About

Our Company

4basebio UK Societas is developing next generation gene therapy technologies and solutions.

4basebio started with a focus on the manufacture of synthetic DNA for use in gene therapies; our synthetic DNA has clear safety, efficacy, and cost benefits over current plasmid DNA. Our near-term objective is the development of Good Manufacturing Practice (“GMP”) grade synthetic DNA as a key milestone in the commercialisation of this core technology.

In validating and scaling our DNA, we have identified opportunities to address complementary areas along the gene therapy value chain.

Our recently established discovery business focusses on the testing and development of nanoparticles for use in non-viral delivery of nucleic acids.  Alongside this, 4basebio is collaborating across a range of indications with partners who have achieved gene expression in relevant cell types in laboratory settings.  Our ambition is to combine this know-how with our delivery technology and synthetic DNA to advance new potential therapies through proof of concept, pre-clinical and beyond.

At the heart of the business will be our ability to manufacture GMP grade synthetic DNA and non-viral nanoparticles for third party customers; and develop the combination of technologies and expertise into gene therapy solutions for further clinical development and commercialisation.

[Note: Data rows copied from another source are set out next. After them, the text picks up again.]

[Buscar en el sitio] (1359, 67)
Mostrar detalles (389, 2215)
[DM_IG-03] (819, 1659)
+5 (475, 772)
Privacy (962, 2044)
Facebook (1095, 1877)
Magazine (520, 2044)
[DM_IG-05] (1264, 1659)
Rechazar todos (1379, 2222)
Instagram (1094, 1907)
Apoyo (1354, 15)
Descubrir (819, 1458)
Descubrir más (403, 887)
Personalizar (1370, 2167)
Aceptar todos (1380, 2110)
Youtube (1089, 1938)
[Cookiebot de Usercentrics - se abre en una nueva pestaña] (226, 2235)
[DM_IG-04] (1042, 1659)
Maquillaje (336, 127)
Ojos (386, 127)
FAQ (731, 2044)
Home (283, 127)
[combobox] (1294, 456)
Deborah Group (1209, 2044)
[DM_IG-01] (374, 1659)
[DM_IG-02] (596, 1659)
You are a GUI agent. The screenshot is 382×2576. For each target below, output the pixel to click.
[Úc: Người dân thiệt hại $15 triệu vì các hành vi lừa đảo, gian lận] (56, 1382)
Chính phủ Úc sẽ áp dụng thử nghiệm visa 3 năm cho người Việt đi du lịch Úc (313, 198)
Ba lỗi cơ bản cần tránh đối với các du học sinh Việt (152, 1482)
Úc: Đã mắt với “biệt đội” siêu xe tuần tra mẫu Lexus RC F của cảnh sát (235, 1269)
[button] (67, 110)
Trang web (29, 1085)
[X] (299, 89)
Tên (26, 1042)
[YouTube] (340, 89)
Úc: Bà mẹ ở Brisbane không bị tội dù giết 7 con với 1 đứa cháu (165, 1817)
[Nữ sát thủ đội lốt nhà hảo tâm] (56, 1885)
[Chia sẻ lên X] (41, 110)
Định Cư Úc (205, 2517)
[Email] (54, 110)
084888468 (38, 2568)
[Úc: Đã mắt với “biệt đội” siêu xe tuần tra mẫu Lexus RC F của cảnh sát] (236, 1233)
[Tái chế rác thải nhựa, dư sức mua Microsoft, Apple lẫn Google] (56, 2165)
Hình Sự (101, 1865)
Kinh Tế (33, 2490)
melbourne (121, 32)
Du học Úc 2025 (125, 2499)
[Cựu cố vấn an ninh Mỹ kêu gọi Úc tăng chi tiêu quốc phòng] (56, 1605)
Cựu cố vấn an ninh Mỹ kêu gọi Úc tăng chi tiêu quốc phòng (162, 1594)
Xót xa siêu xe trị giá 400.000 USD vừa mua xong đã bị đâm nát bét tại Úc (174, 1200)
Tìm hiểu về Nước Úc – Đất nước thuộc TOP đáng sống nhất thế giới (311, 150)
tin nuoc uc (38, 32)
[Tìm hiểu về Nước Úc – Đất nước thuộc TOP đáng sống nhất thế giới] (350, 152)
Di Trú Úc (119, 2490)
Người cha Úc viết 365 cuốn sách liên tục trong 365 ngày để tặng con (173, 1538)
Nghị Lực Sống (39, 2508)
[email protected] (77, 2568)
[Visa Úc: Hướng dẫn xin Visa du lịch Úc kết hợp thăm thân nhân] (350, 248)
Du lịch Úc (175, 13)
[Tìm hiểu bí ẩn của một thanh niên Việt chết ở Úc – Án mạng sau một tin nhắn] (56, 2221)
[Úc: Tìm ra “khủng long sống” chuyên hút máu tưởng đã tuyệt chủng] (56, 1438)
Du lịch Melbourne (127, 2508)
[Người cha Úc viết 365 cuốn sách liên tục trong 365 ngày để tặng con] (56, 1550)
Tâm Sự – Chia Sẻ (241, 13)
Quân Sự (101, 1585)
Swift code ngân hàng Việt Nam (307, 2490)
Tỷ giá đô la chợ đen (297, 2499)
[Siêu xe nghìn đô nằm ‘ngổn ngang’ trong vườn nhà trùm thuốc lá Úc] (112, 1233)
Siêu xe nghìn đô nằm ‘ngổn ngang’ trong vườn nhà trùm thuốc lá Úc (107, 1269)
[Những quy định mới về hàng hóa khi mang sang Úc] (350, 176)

4basebio owns proprietary technology which will place it at the forefront of synthetic DNA manufacture for gene therapy and vaccine applications. We aim to combine this technology with an innovative non-viral DNA delivery platform to offer better and safer gene therapies and DNA vaccines.

Gene therapy

4basebio focus of activity: DNA manufacture & gene delivery

4basebio aims to become a preferred supplier of proven high- quality DNA products and is therefore establishing a cost-effective process for large scale manufacture. 

4basebio seeks to collaborate with partners to facilitate the functional validation of its nucleic acid payloads and in doing so develop a pipeline of promising gene therapy candidates.

Transcending Adeno-associated viral vectors (AAV)

The recent approval and success of several AAV based products has propelled the vector system to a preferred choice for genetic payload delivery. Significant numbers in discovery and clinical trial projects are currently using this vector system.

The AVV system however has got some serious drawbacks. Most notably is its immunogenicity, which compromises repeat dosing strategies. It also shows levels of toxicity particularly when higher viral loads are required to effectively delivery a gene of interest. Inherent of this approach is the small packing capabilities limiting the genes that can be targeted. Finally, the manufacturing of AAV vectors remains a difficult and expensive process resulting in expensive products for patients. 

4basebio’s Trueprime driven hpDNA^TM synthesis technology enables production of otherwise difficult to make large gene constructs. We combine our capabilities to make big genes with our Hermes^TM nanoparticle technology to effectively package these large DNA constructs in stable and safe vectors. This circumvents the major drawbacks of plasmid/AAV vectors which are inherently limited to 4.5kb payloads and carry significant safety concerns. 

The ability to efficiently deliver much larger payloads enables 4basebio to explore a whole new array of therapies where AAV vectors are unable to be effective. 4basebio strives to expand into the gene therapy field with its high performant, safe and cost-effective hpDNA^TM constructs and its novel non-viral delivery platform.